Put them out to charge with your portable solar panels, swap back into the van to run your gear. . .
 
^^^ Exactly the idea was looking for. Great stuff, thx.
Love learning about new things like this. How is the durability of these for handyman use?
 
Minivanmotoman said:
^^^ Exactly the idea was looking for. Great stuff, thx.
Love learning about new things like this. How is the durability of these for handyman use?

I started buying Ryobi battery tools about three years ago. I haven't had a battery failure yet, but being retired I don't use them every day either. I used to use Makita battery tools, but had battery failures with them after about two years, and the cost of two replacement batteries was about the same as buying a tool with two new batteries included with a charger.
Near the end of the year, (like right now), Ryobi sells a two pack of their 4 amp hour batteries for about a hundred bucks. That is about half price.
 
The ryobi charger was around 40, as I recall. I do a lot with nimh AA and AAA batteries and have a quality 12v smart charger.
 
The actual Ryobi brand packs comprise strings of 5 18650 NMC cells.

Specifically top-notch ​Samsung INR18650-20Q .

At $50 per 4AH, you could not purchase the bare cells from Asia (guaranteed genuine, including shipping) any cheaper.

But if you shop online looking for cheap pricing you will see lots of knock-offs, and who knows what they are on the inside.

Apparently Ryobi may not honor their guarantee even of genuine ones if purchased online, even from Amazon.

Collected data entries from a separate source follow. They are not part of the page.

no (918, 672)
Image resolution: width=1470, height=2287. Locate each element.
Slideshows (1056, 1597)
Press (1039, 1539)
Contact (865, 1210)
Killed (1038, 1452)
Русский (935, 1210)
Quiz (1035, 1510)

Home Depot's pair for $100 is a very good price, and does also get you the mfg guarantee as well as HD's 90-day return.

______
I'm dreaming of an "open hardware" version of those portable jumpstarter / powerpak gizmo's:

available in a range of sizes 4, 8, 20, 30, 60 AH, including however many actual Ryobi batteries, or BYO

charged by 12V in vehicle via APP connector, ciggie plug (yuk) optional

AC to 12V charger optional, available in a range of different amp rates (1 hr, 4 hr, overnight)
or can use your own

can use any solar controller / kit

outlets for USB, 12V standard
universal laptop jack optional, up to 160W

range of optional inverters offered, call for recommendations for your specific device(s), will exchange for upgrades within 30 days if needed

Kickstarter anyone?
 
Note a good portable air compressor for tires and inflating mattresses is in the ONE+ line.

Cordless drills are handy as a portable motor for raising an lowering bed platforms, pop up roof, camper lift jacks, ice house suspensions etc
 
I just salvaged a few i8650s from a laptop battery. I’m keeping my eyes open for more.